Nairo followed Ridley out of the lifter. They had made it to the cavernous main entrance to the Houses proper. It was much quieter here and even less welcoming than the kitchens. No one menaced them with cooking utensils, but everywhere she felt the menacing gaze of men with hard eyes, dark coats, and suspicious sneers. No one stood alone. The foyer was populated by huddled groups of tense men having muttered conversations, glancing periodically over their shoulders. Hands were firmly shoved in pockets and Nairo didn’t need her copper senses to know they were gripping weapons.
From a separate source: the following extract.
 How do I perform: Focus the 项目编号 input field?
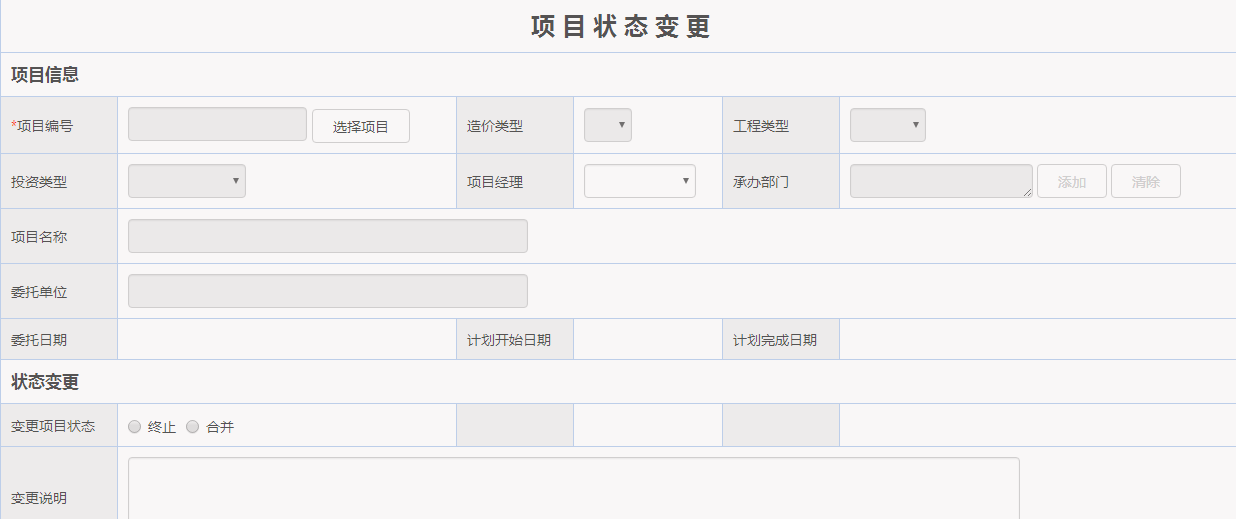click(x=217, y=124)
“Come on, blend in,” Ridley hissed.
He pushed the trolley with confidence but kept his gaze decidedly low. Nairo followed suit and tried her hardest to straighten out her sodden, and now battleworn, uniform. To their right was a large sweeping staircase with eight burly men casually loitering around and to their left, by the entrance, was a different group of men similarly loitering. Nairo noticed that there seemed to be agreed lines of territory, as every group held their particular portion of the foyer, eyeing movement with naked suspicion.
“We need to find the other lifter,” Nairo whispered to Ridley.
“Should be just the other side of the Foyer,” Ridley replied.
Nairo scanned around and began to see more telltale signs of tribal warfare that plagued these halls. Every pane of glass seemed to be cracked or boarded up. There were crude etchings, some crossed out, on the clerk’s desks of what she assumed were party sigils. Plant pots lay broken and swept into the corners of the room and there was a particularly grim streak of dried blood leading round the back of the clerk’s desk like a body had been dragged. She caught sight of another trolley across the foyer and she tugged on the front of their one, directing Ridley across the open floor. They hurried past one of the groups of loitering men. The man closest to them turned to watch them. His face was a gruesome series of puckering scars, made no less ugly by the feral snarl of naked suspicion on his swollen lips.. Nairo felt the hard eyes of the group fall on them. She kept her gaze stuck firmly to the tiled floor in front of her.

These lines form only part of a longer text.